In short, the confusion on what illness is continues and many people feel ill (or at least not perfectly  healthy) even if they are well, and, staggering under the onslaught  of advertising, seek remedies to supposed flaws that are purely aesthetic. The result of this confusion is that people do not give proper priority to serious illnesses, and end by making endemic conditions that afflict entire peoples, such as malaria or tuberculosis, pass as normal. They also end by responding with abortion, that false means of prevention, to the forgotten tragedy of rare genetic diseases, or with pre-implantation diagnosis which, instead of preventing illness does away with the sick person who has already been conceived and is alive.

The World Day of the Sick, however, reminds us not only that sickness exists but also that sick people exist: because in this competitive society, those who are the same as others  become invisible. The media speak very little of illness. And those who are ill exist, but they remain in the shadows. The websites of associations for the disabled are full of  initiatives and innovations but no one talks about them. The disabled are invisible to the media, just as the mentally disabled  are invisible to the health-care system, since doctors are ever less able to deal with people who cannot express themselves and are not autonomous (The Lancet, August 2008). Then in these times of crisis moreover – as was reported by the English Association Mencap, which launched the campaign “Don't Cut Us Out” – there is a risk that those with less visibility and strength suffer the main repercussions of the budget reductions that various countries are obliged to make. This would be unacceptable: a country is civilized if it thinks first of the weakest.

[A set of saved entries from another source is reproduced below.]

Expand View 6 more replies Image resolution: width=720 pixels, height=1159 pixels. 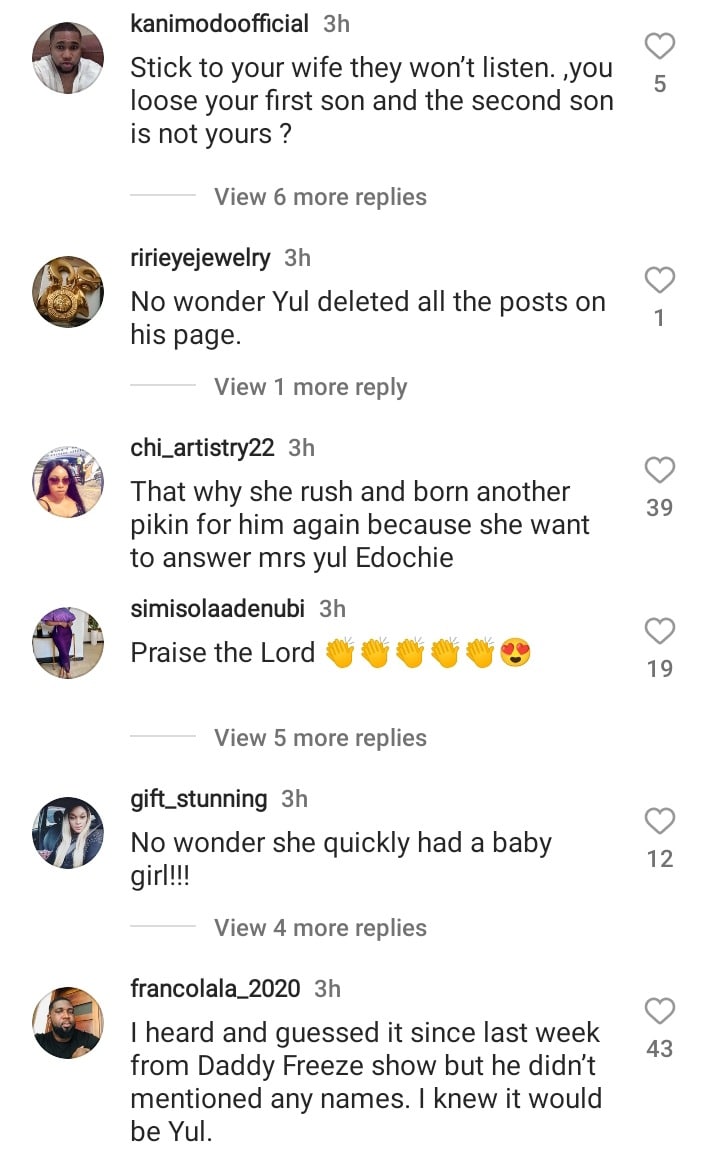pos(320,197)
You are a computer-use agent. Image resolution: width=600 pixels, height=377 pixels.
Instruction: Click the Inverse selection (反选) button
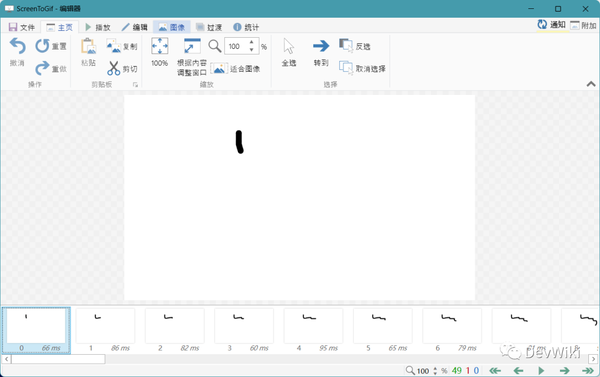[x=355, y=46]
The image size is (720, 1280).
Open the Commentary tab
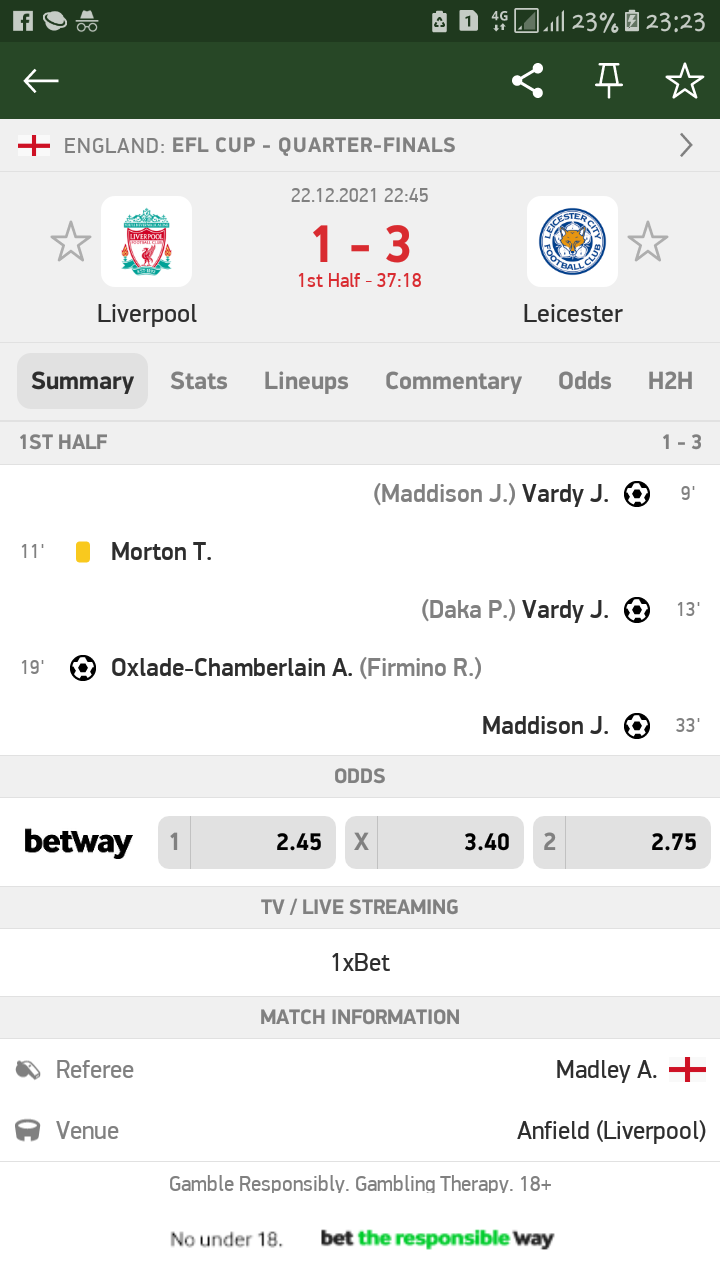[x=453, y=381]
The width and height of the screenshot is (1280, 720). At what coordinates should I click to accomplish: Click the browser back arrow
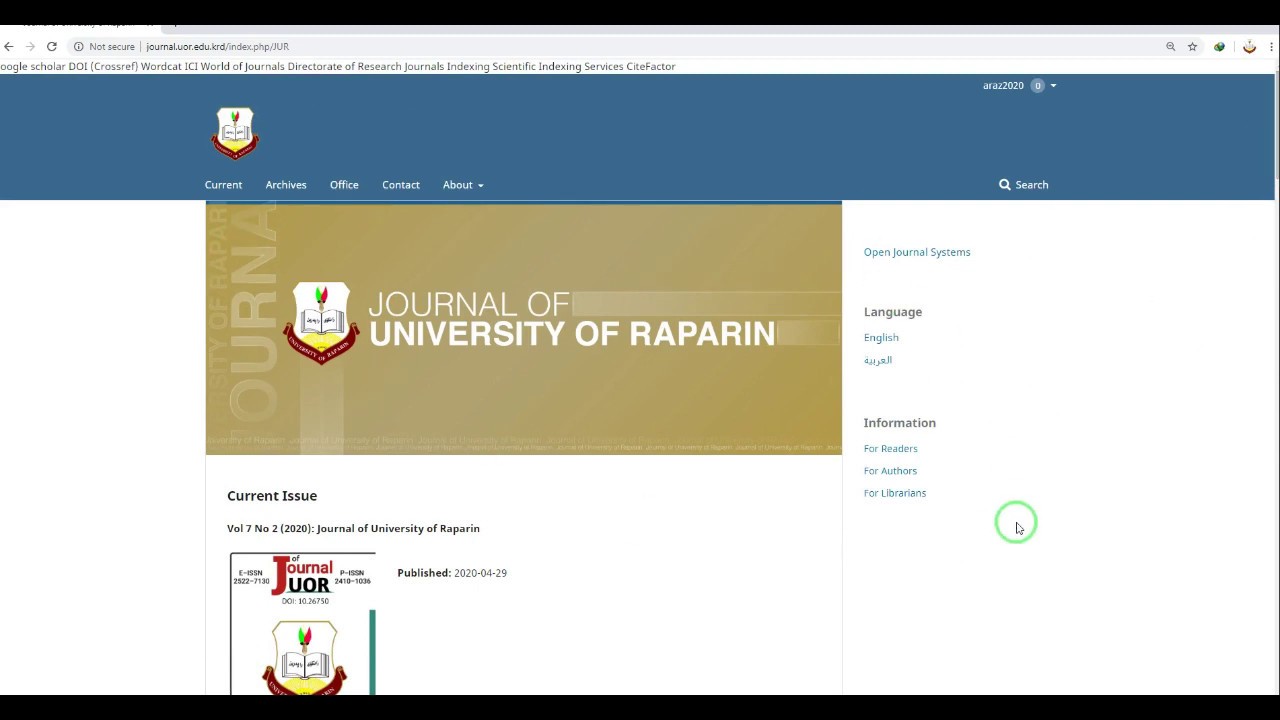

This Day, lastly, obliges us to think that in Western society there is a new illness: the sick desire. It is a sort of loss of the enjoyment of things, due to the loss of the  limitation of desires and to the pressure of messages that in order to sell something invite the satisfaction of caprices. The French psychiatrists Marc Valleur and Jean-Claude Matysiak, in their book Le desir malade hold that a hundred years ago the ability to satisfy certain desires seemed a conquest of freedom but today has become a boring banality. “And this is a problem” they write. “It is desire itself that is sick, since we are inured to all gratification. Perhaps today people suffer less from the removal of desire, however hysteria has been replaced by another two illnesses: depression, from which suffer those who no longer have the energy, in the competition for pleasure, to defend their part of the booty” and dependence on gambling and various substances of abuse. The sick desire, ensnared by non-existent needs, no longer reveals the true needs, nor even its own. It is an epidemic that opens the door to chaos, in pure boredom that no longer knows what to ask and what to fight for.  And it makes people close their eyes to the real needs, to sickness and to the sick person: the disgrace of a century which would instead have the forces to treat more people, and perhaps not cure them, but certainly to treat them all.